O ministro da Justiça, Flavio Dino, também apresentou nesta quarta-feira medidas para apurar a responsabilidade das plataformas virtuais na disseminação de ameaças às escolas. Segundo Dino, cerca de mil perfis que divulgam possibilidades de ataque já foram identificados. E se as redes não retirarem tais conteúdos do ar, podem ser punidas.
“A Secretaria Nacional do Consumidor vai instaurar imediatamente processos administrativos para apuração de responsabilidade de cada empresa. Nós temos dois caminhos que nós vamos adotar concomitantemente: de um lado, sanções administrativas que podem chegar à suspensão da atividade da empresa. E, no caso de descumprimento, poderíamos chegar ao limite do banimento”, explicou o ministro. “A liberdade de expressão, deixar claro que ela não é incondicionada, ela é subalterna a outros princípios constitucionais.”
O que fazer diante das ameaças?
Os especialistas ouvidos pelo Porvir dão as seguintes orientações:
- Jamais interaja com contas que disseminam esse tipo de conteúdo nas redes sociais. Mesmo um clique na imagem para vê-la com melhor definição é uma sinalização ao algoritmo do interesse que aquele conteúdo provoca. E, com esse entendimento, ele pode amplificar a postagem, distribuindo-a para mais usuários.

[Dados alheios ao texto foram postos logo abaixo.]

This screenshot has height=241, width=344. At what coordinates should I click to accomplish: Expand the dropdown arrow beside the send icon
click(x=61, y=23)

- Não dissemine conteúdos via WhatsApp. Ao receber uma mensagem de ameaça às escolas, não compartilhe.
- Denuncie o perfil ou o grupo que fez a publicação em outras redes sociais. O canal da Operação Escola Segura é o caminho oficial para investigações.

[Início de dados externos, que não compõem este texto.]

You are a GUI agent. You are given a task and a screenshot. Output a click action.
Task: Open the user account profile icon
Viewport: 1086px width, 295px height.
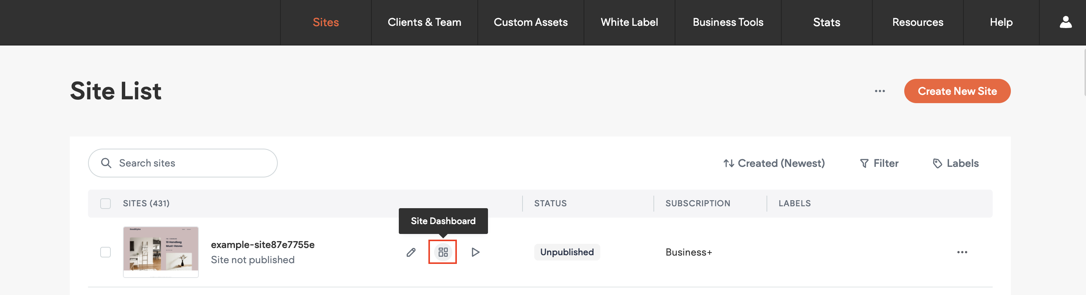click(1065, 22)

- Redes como Facebook, Instagram, Twitter, WhatsApp, TikTok, Kwai, YouTube contam com canais de denúncia. Clique aqui para conferir detalhadamente como fazê-las.
- Se a escola puder ser identificada, faça uma captura de tela e alerte a escola por um canal privado (um e-mail, por exemplo).
- Não envolva crianças na averiguação da denúncia.